__Données enregistrées__
↓

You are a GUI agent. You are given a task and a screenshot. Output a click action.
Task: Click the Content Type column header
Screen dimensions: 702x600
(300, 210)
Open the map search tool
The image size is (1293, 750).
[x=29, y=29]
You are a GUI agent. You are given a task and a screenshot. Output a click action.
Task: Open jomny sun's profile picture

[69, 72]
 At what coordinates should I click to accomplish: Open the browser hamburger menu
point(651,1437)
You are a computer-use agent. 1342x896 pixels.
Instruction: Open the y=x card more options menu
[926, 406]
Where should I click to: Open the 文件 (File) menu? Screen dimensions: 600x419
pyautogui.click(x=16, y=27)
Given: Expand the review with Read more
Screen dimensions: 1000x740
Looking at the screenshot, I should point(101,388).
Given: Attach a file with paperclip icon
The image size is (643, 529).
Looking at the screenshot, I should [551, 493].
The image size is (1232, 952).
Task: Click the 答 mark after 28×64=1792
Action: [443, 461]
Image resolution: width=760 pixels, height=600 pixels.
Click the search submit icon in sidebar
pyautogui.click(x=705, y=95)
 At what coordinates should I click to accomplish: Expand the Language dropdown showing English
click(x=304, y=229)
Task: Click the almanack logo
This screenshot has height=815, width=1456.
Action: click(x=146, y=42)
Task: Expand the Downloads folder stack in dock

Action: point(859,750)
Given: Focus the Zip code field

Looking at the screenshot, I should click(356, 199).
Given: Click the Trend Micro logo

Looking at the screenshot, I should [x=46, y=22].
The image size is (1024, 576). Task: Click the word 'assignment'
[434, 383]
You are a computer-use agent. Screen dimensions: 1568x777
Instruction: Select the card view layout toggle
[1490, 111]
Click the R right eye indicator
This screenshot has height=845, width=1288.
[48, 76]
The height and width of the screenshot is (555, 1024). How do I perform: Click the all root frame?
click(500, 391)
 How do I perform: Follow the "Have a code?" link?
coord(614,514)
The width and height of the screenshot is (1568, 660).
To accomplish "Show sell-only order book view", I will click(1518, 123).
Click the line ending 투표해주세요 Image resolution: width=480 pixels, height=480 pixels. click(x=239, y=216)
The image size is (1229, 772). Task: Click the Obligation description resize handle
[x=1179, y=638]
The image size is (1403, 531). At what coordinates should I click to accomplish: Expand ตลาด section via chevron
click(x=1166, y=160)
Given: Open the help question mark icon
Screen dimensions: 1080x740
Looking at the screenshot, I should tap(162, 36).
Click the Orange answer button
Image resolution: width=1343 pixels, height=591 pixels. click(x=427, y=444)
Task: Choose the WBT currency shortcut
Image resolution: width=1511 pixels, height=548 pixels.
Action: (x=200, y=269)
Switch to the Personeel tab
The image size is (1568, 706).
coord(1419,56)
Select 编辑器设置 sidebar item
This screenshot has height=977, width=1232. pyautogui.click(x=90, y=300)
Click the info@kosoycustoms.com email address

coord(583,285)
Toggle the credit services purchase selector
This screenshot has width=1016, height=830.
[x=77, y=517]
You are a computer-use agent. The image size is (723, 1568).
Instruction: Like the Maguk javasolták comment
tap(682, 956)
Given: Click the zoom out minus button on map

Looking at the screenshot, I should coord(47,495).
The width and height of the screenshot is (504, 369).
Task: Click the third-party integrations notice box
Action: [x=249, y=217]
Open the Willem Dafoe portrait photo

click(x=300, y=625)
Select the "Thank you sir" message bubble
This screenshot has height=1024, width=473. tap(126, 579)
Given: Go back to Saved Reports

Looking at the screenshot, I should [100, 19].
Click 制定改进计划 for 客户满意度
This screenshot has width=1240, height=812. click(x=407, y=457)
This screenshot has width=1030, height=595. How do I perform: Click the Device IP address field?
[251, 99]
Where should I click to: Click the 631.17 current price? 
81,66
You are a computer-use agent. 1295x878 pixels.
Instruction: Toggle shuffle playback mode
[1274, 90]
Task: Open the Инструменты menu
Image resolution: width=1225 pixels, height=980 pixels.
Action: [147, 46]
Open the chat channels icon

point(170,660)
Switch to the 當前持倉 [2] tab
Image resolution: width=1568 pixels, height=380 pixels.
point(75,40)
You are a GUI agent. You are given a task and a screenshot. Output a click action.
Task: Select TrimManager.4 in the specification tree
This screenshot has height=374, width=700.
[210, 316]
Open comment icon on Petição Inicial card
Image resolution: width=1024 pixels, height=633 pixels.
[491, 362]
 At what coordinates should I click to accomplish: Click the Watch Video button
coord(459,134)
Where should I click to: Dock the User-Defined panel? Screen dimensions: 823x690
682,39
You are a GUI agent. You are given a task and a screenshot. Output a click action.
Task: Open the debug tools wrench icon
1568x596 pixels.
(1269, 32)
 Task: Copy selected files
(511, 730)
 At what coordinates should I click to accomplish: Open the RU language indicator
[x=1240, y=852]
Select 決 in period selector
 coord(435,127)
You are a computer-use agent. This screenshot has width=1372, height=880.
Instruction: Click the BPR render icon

↑

__Consigne__
Modifiez le listing en partant de la ligne qui contient « Given: Expand the review with Read more » et en vous arrêtant après celle qui contient « Looking at the screenshot, I should click(356, 199). ». Recopiez uniquement ces lignes en remplaçant « Expand » par « Open », sans rien changer d'autre.

__Résultat obtenu__
Given: Open the review with Read more
Screen dimensions: 1000x740
Looking at the screenshot, I should point(101,388).
Given: Attach a file with paperclip icon
The image size is (643, 529).
Looking at the screenshot, I should [551, 493].
The image size is (1232, 952).
Task: Click the 答 mark after 28×64=1792
Action: [443, 461]
Image resolution: width=760 pixels, height=600 pixels.
Click the search submit icon in sidebar
pyautogui.click(x=705, y=95)
 At what coordinates should I click to accomplish: Open the Language dropdown showing English
click(x=304, y=229)
Task: Click the almanack logo
This screenshot has height=815, width=1456.
Action: click(x=146, y=42)
Task: Open the Downloads folder stack in dock

Action: point(859,750)
Given: Focus the Zip code field

Looking at the screenshot, I should click(356, 199).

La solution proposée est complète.